• **Work item**
The answer should match the entries below word for word, minus their pictures.

Stored items

•••••

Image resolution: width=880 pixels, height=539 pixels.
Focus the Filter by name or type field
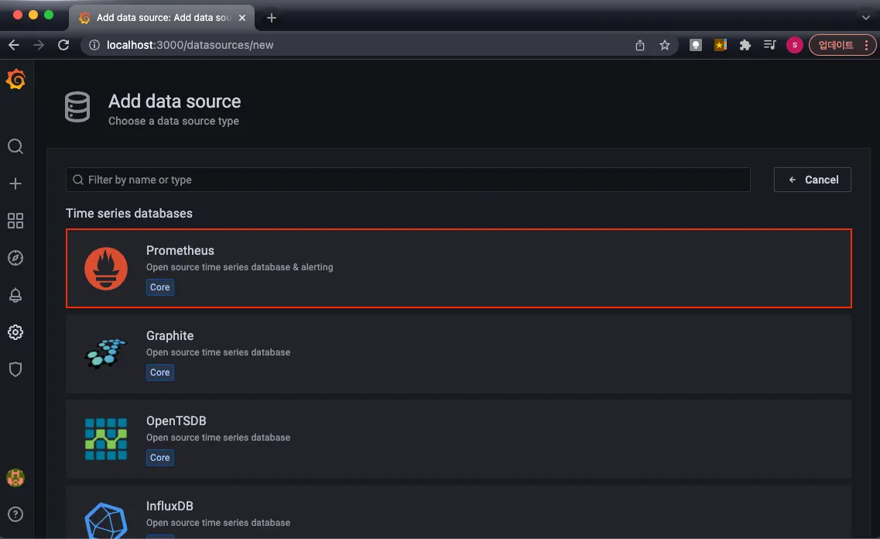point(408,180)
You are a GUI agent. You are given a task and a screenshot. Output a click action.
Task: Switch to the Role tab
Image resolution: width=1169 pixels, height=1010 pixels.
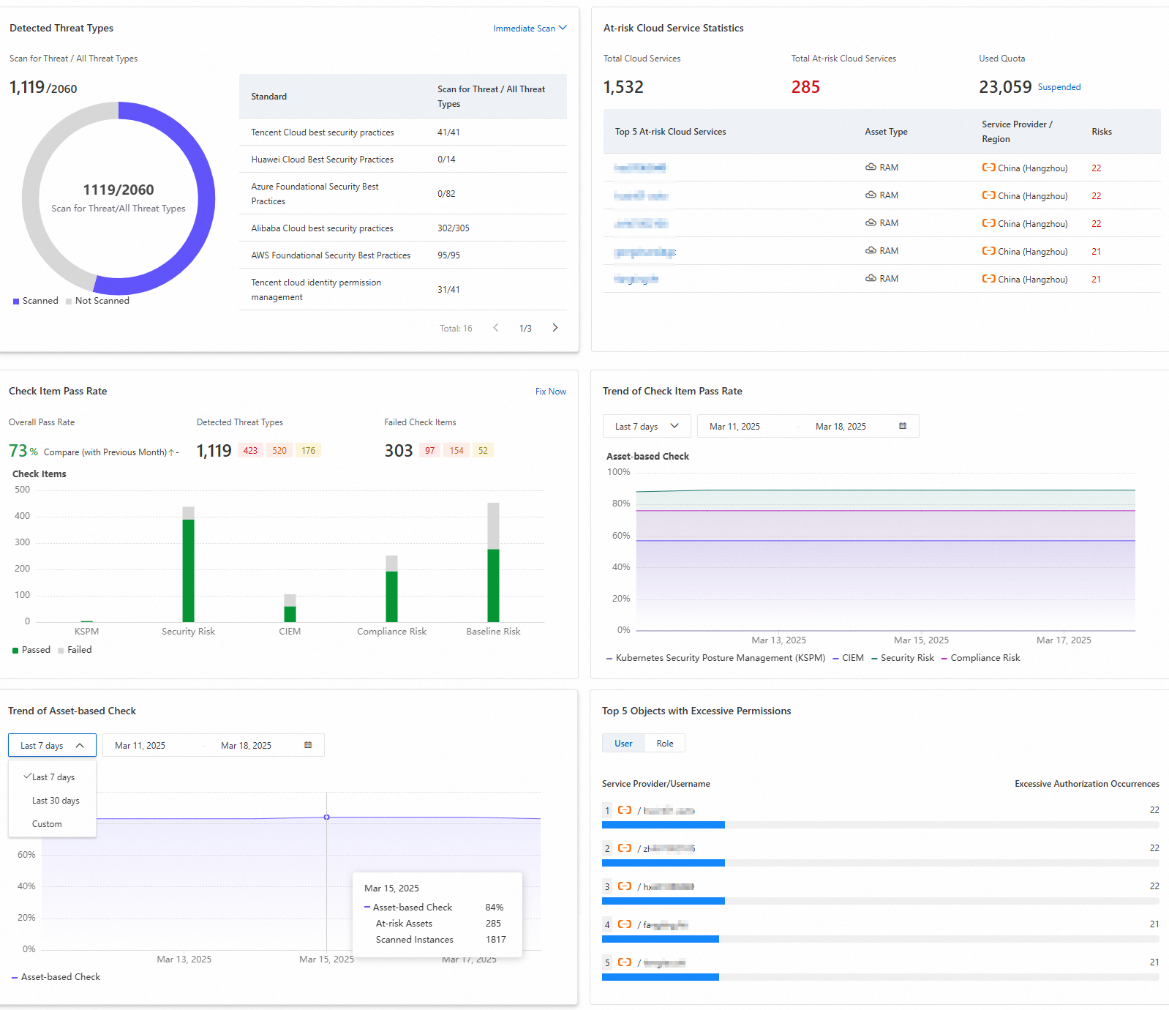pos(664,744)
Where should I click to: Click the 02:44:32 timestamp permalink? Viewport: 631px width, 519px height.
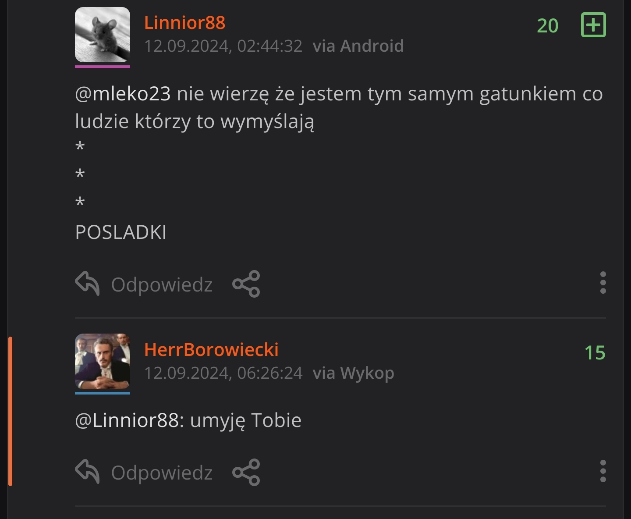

•••••

• **Answer space**
Image resolution: width=880 pixels, height=539 pixels.
Focus the Filter by name or type field
point(408,180)
You are a GUI agent. You are given a task and a screenshot. Output a click action.
Task: Switch to the Role tab
Image resolution: width=1169 pixels, height=1010 pixels.
pos(664,744)
Where should I click to: Click the 02:44:32 timestamp permalink? Viewport: 631px width, 519px height.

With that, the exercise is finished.